Terence Corcoran admitted that he knew, of course, he was taking a risk when he made these charges. It may be assumed that there will be many angry replies suggesting, among other things, that a reactionary in business was likely to be a reactionary in every field.
This reply, however, will refrain from any ad hominem arguments. Nor will it say that there is no disputing about tastes – this sounds better in Latin – since what is better to argue about than tastes? No doubt many old-fashioned people thought it was in bad taste to stage Julius Caesar in modern dress, as it was done very effectively in London in 1939, at a time when everybody was waiting for two modern dictators to be stabbed. And one can easily imagine purists frowning heavily at the transposition of Rigoletto from 16th century Mantua to 20th century Las Vegas, as the Met is doing this season to create a Mafia-induced sleazy atmosphere in which it is entirely plausible that the hit-man Sparafucile throws Gilda in the trunk of a car instead of a sack in the last act.

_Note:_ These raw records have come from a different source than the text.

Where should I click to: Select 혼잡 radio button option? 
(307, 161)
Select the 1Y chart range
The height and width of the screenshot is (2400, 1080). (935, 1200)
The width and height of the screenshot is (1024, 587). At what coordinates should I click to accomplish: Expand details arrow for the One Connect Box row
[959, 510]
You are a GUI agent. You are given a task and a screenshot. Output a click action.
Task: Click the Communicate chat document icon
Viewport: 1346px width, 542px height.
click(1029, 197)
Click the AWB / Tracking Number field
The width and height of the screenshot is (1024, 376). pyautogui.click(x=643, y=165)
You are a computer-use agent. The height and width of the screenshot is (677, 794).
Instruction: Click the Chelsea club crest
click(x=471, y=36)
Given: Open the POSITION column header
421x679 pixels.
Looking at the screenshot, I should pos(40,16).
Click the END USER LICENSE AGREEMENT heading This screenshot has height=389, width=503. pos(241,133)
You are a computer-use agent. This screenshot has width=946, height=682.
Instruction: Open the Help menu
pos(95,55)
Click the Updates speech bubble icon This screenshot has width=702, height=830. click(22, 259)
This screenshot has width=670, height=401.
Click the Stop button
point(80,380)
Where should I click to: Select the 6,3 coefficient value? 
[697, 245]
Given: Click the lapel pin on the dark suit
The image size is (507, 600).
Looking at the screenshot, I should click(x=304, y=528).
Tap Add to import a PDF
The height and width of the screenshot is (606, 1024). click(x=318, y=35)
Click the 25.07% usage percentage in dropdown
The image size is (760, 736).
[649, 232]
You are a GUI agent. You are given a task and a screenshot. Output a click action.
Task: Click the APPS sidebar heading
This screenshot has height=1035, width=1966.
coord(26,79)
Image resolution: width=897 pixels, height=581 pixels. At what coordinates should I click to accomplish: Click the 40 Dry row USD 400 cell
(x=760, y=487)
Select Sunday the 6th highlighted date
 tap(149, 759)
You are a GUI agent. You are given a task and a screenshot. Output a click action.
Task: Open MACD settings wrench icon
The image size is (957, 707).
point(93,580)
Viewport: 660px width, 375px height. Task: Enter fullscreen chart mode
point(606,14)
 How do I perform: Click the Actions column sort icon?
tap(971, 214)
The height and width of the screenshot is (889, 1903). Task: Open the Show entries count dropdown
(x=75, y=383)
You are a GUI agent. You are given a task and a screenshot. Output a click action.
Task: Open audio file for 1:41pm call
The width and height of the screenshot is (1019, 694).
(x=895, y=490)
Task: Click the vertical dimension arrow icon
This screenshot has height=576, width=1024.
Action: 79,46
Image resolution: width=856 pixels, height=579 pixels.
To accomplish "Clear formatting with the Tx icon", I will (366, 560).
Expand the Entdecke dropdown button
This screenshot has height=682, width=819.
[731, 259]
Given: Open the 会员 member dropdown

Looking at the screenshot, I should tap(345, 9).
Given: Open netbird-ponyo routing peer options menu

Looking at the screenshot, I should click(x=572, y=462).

Opera companies go to great lengths to invent imaginative new interpretations of old works to make them meaningful to contemporary, especially to young, audiences, and should be given credit for it. Every generation deserves its own Hamlet. It is only natural that young people are more drawn to opera’s younger brother – musicals – than to the classical repertoire. This is true not only in North America. The enormous commercial success of musicals everywhere is irrefutable evidence that musical theatre as an art form remains universally viable.
Actually, at least one popular musical has graduated to the opera house. Fiddler on the Roof did so in Germany. It is called Anevka, the name of the shtetl where the action takes place.
It is performed next door to Tristan und Isolde and La Clemenza di Tito.